El problema no es solo Pedro Sánchez. Él es el símbolo máximo, no la raíz. Un político así no aparece en sociedades con cultura política sólida, sino en entornos donde la exigencia ciudadana es baja, la memoria corta y la tolerancia a la mediocridad altísima. España ha perdido valores como la cultura del esfuerzo que ha sido sustituida por la de los influencers, donde la apariencia cuenta más que la solvencia. En este ecosistema, se castiga al que más trabaja y se premia la astucia, aunque sea a costa del interés general.

Es una sociedad enferma que digiere sin inmutarse que se paguen prostitutas con dinero público mientras se enarbola el feminismo como bandera, o que tolera la corrupción en quienes prometieron llegar para limpiar las instituciones. La picaresca española ha alcanzado su cénit con los Ábalos, Koldos y Cerdanes, pero una parte del país sigue respaldando a esos buscones y lazarillos que siguen incrustados en nuestro ADN colectivo.

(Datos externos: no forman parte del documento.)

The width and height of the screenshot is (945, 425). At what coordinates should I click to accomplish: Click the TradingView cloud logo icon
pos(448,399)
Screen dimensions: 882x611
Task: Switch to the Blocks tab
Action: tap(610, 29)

Mientras el domingo haya clásico, en verano chiringuito y durante el año la posibilidad de tomarse una cerveza (también para la oposición), España seguirá convencida de que no hay nada urgente que arreglar. Tenemos el Sánchez que merecemos, porque quizá, en su lugar, actuaríamos parecido. Lo que necesitamos no es un salvador providencial, sino controles efectivos, instituciones independientes y un sistema capaz de frenar los excesos de cualquier presidente, sea del signo que sea.

En este panorama desolador, apenas resiste una Galia institucional con unos jueces y fuerzas de seguridad, cada vez más oprimidos, que se empeñan en recordar que la ley está por encima de las coyunturas políticas, y un puñado de medios incómodos que, sin recursos ni favores, mantienen viva la costumbre de fiscalizar al poder, pese a que una nueva ley les amenaza con asfixiar la independencia informativa.

«No basta con cambiar las caras. Es necesario un cambio de mentalidad profunda, una revisión de la cultura política»

¿Cómo se cura una sociedad enferma? La receta es conocida, pero difícil de aplicar, pues pasa por fortalecer la sociedad civil, liberarla de la lógica de la subvención, exigir transparencia y rendición de cuentas, devolver a la ética y al mérito el espacio que les corresponde. Y, sobre todo, recuperar el principio de alternancia, una garantía básica de salud democrática que incomoda a Sánchez y a sus «intelectuales» y artistas de cabecera, como ellos mismos han dejado claro en mítines y manifiestos.

Pero aquí topamos con el verdadero problema: no basta con cambiar las caras. Es necesario un cambio de mentalidad profunda, una revisión de la cultura política que nos ha traído hasta aquí. Y esa transformación no vendrá de arriba; tendrá que forjarse desde abajo, en una ciudadanía que deje de conformarse con sobrevivir y empiece a exigir calidad institucional. La pregunta del millón en España es si existe la masa crítica necesaria para forzar ese cambio. La resignación es más cómoda que la exigencia, y la indignación digital más sencilla que la movilización real.

Quizá estemos a tiempo, pero cada día que pasa el margen se reduce. Porque la pregunta ya no es si España es una sociedad fallida, sino si, cuando despertemos, aún quedará algo que salvar. La Galia judicial y periodística seguirá resistiendo, pero no hay aldea que aguante si el resto del país decide rendirse.